Your objective: Can you give these records again, swapping every "prostředky" for "přípravky" and leaving everything else unchanged?

## start Data to use

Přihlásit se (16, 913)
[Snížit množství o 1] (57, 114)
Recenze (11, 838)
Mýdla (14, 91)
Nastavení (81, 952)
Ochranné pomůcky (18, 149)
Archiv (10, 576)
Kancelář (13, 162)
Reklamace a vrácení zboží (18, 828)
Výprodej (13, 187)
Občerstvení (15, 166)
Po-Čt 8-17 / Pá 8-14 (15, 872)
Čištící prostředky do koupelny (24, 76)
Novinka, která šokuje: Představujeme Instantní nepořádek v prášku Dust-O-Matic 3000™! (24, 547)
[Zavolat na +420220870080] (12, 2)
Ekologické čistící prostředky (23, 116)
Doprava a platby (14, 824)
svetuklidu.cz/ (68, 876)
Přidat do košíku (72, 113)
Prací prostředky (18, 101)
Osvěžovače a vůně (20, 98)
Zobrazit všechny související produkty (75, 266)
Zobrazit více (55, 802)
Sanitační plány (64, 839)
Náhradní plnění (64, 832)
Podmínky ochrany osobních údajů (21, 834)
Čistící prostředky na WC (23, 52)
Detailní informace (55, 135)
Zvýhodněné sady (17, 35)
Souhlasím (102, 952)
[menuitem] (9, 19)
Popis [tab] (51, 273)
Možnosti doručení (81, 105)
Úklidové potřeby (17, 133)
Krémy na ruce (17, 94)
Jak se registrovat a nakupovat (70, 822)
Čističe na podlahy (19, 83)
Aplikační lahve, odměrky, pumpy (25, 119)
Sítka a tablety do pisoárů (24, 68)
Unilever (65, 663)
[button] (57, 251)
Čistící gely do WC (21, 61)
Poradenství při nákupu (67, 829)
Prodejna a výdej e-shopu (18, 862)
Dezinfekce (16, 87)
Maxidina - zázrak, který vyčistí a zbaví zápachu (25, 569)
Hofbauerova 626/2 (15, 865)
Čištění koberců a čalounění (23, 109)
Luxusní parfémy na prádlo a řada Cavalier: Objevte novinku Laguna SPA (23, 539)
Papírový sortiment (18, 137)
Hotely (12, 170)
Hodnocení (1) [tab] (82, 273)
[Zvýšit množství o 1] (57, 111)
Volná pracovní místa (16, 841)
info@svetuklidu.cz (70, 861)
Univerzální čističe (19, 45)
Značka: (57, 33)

## end Data to use

Solution for this problem:
Přihlásit se (16, 913)
[Snížit množství o 1] (57, 114)
Recenze (11, 838)
Mýdla (14, 91)
Nastavení (81, 952)
Ochranné pomůcky (18, 149)
Archiv (10, 576)
Kancelář (13, 162)
Reklamace a vrácení zboží (18, 828)
Výprodej (13, 187)
Občerstvení (15, 166)
Po-Čt 8-17 / Pá 8-14 (15, 872)
Čištící přípravky do koupelny (24, 76)
Novinka, která šokuje: Představujeme Instantní nepořádek v prášku Dust-O-Matic 3000™! (24, 547)
[Zavolat na +420220870080] (12, 2)
Ekologické čistící přípravky (23, 116)
Doprava a platby (14, 824)
svetuklidu.cz/ (68, 876)
Přidat do košíku (72, 113)
Prací přípravky (18, 101)
Osvěžovače a vůně (20, 98)
Zobrazit všechny související produkty (75, 266)
Zobrazit více (55, 802)
Sanitační plány (64, 839)
Náhradní plnění (64, 832)
Podmínky ochrany osobních údajů (21, 834)
Čistící přípravky na WC (23, 52)
Detailní informace (55, 135)
Zvýhodněné sady (17, 35)
Souhlasím (102, 952)
[menuitem] (9, 19)
Popis [tab] (51, 273)
Možnosti doručení (81, 105)
Úklidové potřeby (17, 133)
Krémy na ruce (17, 94)
Jak se registrovat a nakupovat (70, 822)
Čističe na podlahy (19, 83)
Aplikační lahve, odměrky, pumpy (25, 119)
Sítka a tablety do pisoárů (24, 68)
Unilever (65, 663)
[button] (57, 251)
Čistící gely do WC (21, 61)
Poradenství při nákupu (67, 829)
Prodejna a výdej e-shopu (18, 862)
Dezinfekce (16, 87)
Maxidina - zázrak, který vyčistí a zbaví zápachu (25, 569)
Hofbauerova 626/2 (15, 865)
Čištění koberců a čalounění (23, 109)
Luxusní parfémy na prádlo a řada Cavalier: Objevte novinku Laguna SPA (23, 539)
Papírový sortiment (18, 137)
Hotely (12, 170)
Hodnocení (1) [tab] (82, 273)
[Zvýšit množství o 1] (57, 111)
Volná pracovní místa (16, 841)
info@svetuklidu.cz (70, 861)
Univerzální čističe (19, 45)
Značka: (57, 33)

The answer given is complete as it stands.